Curieusement parus dans des revues hebdomadaires de Rio, non spécialisées et tournées vers un public large qui n'avait, à de rares exceptions près, aucune connaissance de Straub, ces deux textes caractérisent avec précision et soutiennent avec vigueur son projet de cinéma encore à ses débuts, appuyés sur la seule vision de ses premiers films, avant même la parution des premiers livres sur le cinéaste français.

 

L'article de 1968 présente Straub comme « le plus moderne de tous les cinéastes », celui qui incarnerait « le héros typique du cinéma moderne », avec les contradictions du « génie sans soutien financier18 ». Si la sureté de ses jugements a pu bénéficier de quelques conversations avec Straub et des échanges avec cinéastes et critiques attentifs, notons qu'ils reposaient fondamentalement sur la vision de Non réconciliés, que Rocha avait déjà recommandé à son ami cubain Alfredo Guevara (directeur de l'ICAIC) dans une lettre de 3/11/1967 comme "un film politique, expérimental, très bon 19", et qui lui suffirait pour inclure Straub, à la fin d'un texte publié en 13/4/1968, dans « le quatuor des grands d'aujourd'hui » à côté de Pasolini, Godard et Bertolucci20. Signalant dans l'article de 30/3/1968 la controverse suscitée par le film, Rocha formule ensuite son adhésion en quelques lignes pénétrantes, où il saisit la confluence des dimensions esthétique et politique dans la démarche de Straub : 

 

 

"Son film Non-réconciliés (Nicht Versöhnt, 1965), adapté d’un roman de Heinrich Böll, un des plus célèbres écrivains allemands modernes, fut considéré par une partie de la critique comme une trahison de Böll et par une autre partie comme le film le plus important du cinéma moderne.
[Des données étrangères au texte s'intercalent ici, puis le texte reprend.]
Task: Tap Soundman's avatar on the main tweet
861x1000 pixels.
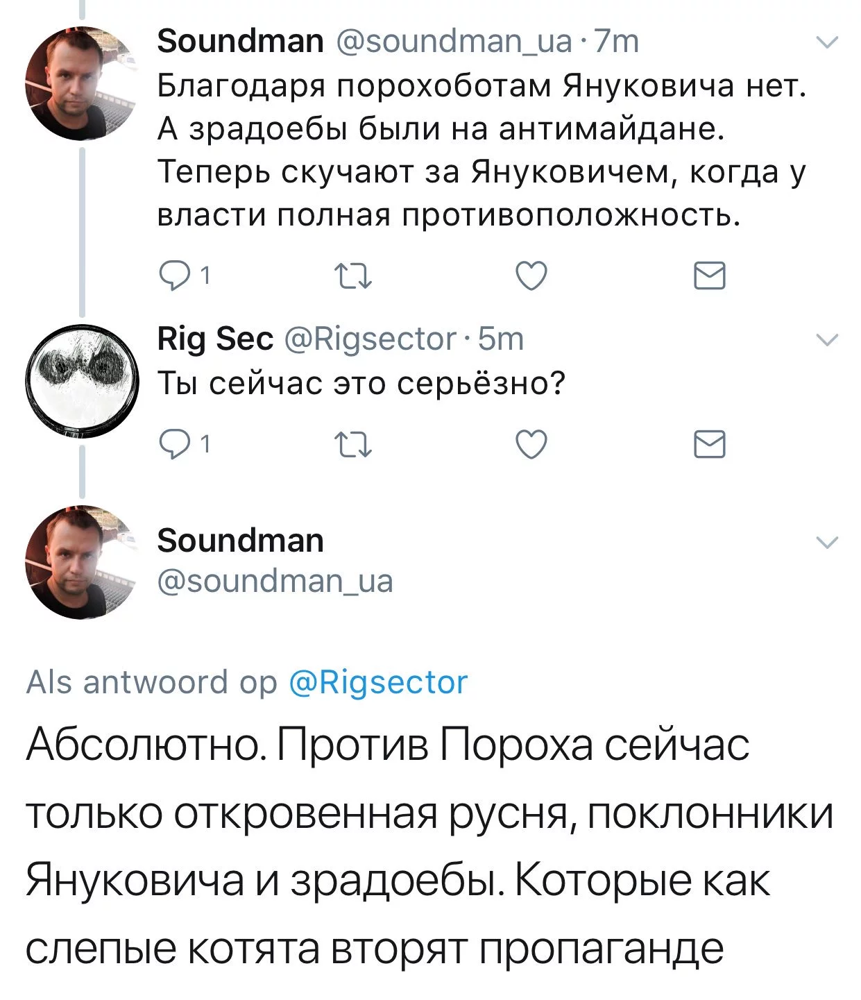Action: [81, 562]
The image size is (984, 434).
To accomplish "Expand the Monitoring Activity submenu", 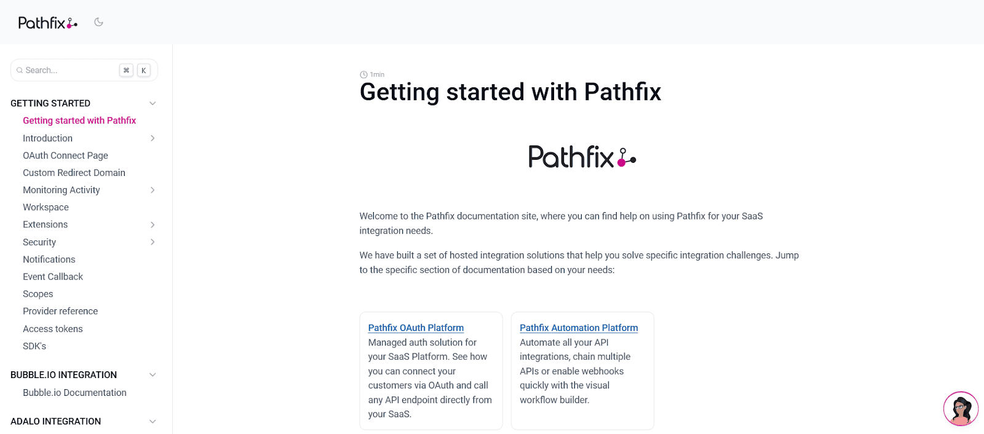I will [153, 190].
Le plan intégral, chez Straub, atteint sa plénitude. Le film obéit à la technique d’un plan pour chaque action, ou une idée pour chaque plan. C’est une succession de plans directs, frontaux, en général fixes, unis par de rapides fondus au noir. Les dialogues sont dits froidement, sans adjectifs, comme un récitatif choral. Les acteurs bougent à peine. Le temps est libre, le film se déroule au présent et au passé. Il raccorde du passé au présent et vice-versa sans les artifices de Resnais ni les techniques classiques des flashbacksTout se passe dans le cadre.  Les dialogues, le texte, les bruits, la rare musique, agissent simultanément.